**Material provided:**

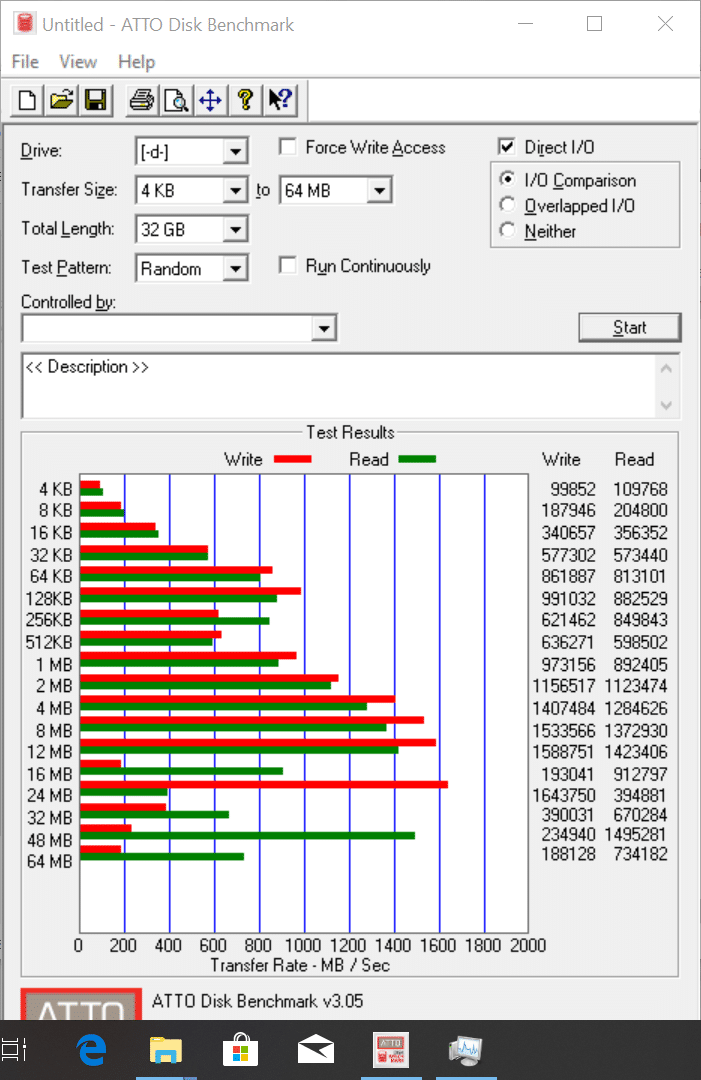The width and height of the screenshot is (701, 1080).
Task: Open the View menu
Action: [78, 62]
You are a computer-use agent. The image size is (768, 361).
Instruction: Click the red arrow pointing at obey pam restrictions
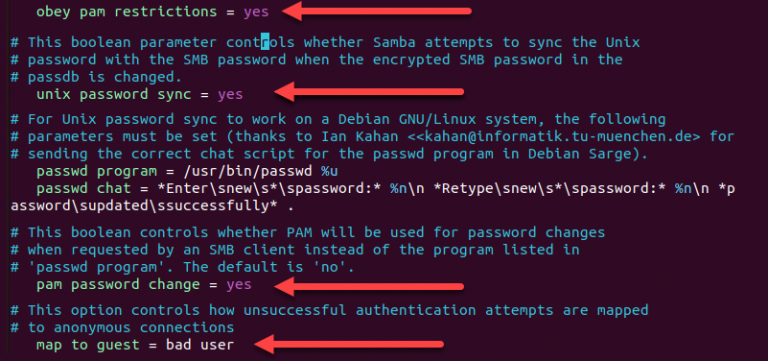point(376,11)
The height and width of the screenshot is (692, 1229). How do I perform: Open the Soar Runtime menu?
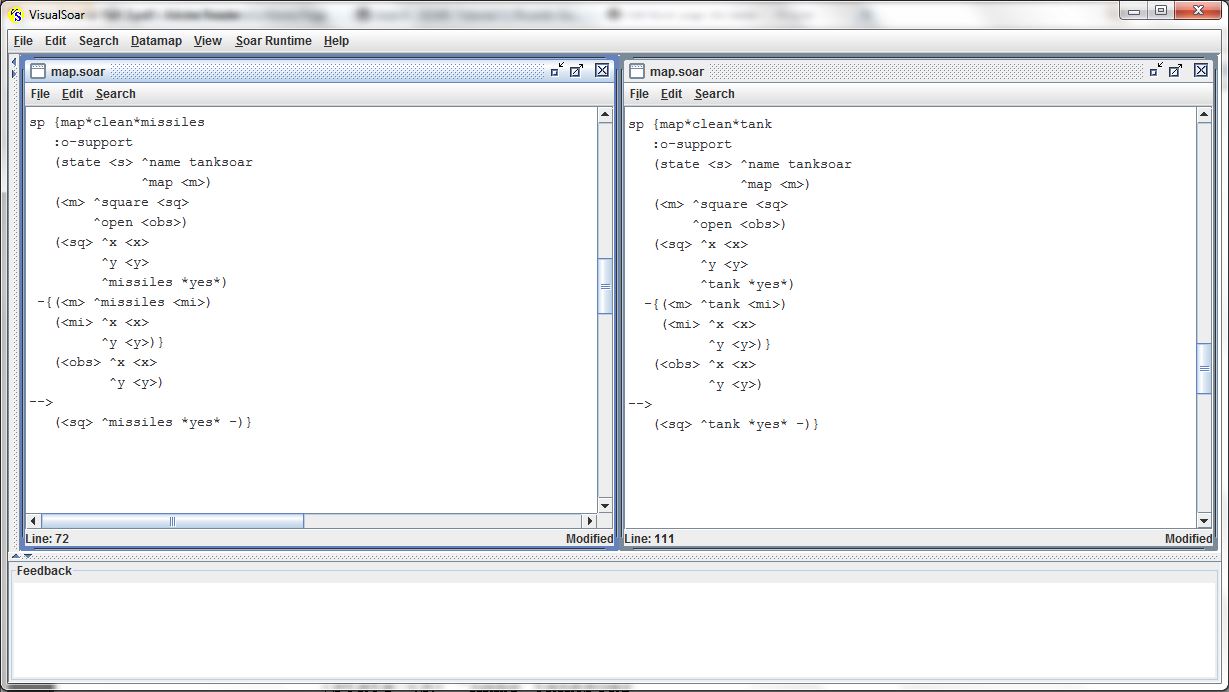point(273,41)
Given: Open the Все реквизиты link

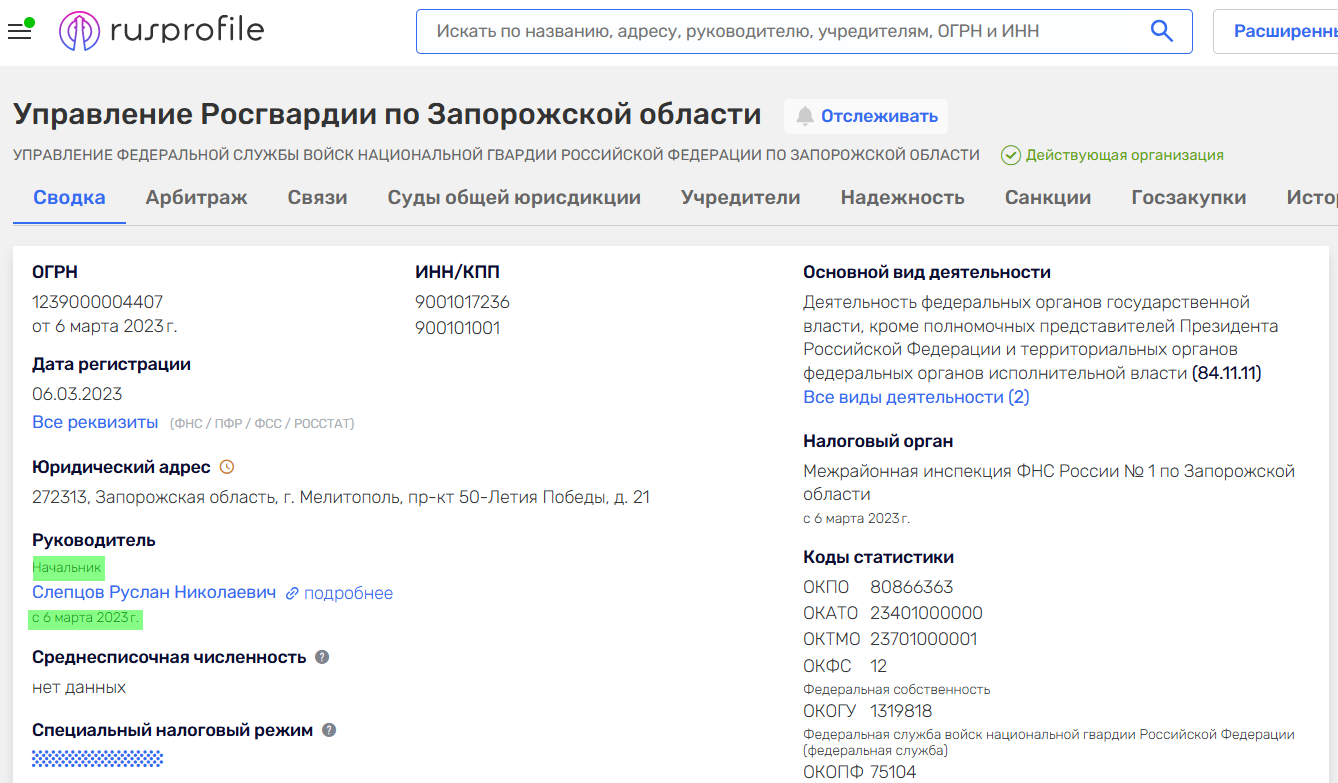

**Instructions for the task:** Each line from the one with "The height and" through the final line of the records must be copied exactly, with no pictures and no additional lines.

**Output below:**
The height and width of the screenshot is (692, 1229). How do I perform: Open the Soar Runtime menu?
point(273,41)
Given: Open the Все реквизиты link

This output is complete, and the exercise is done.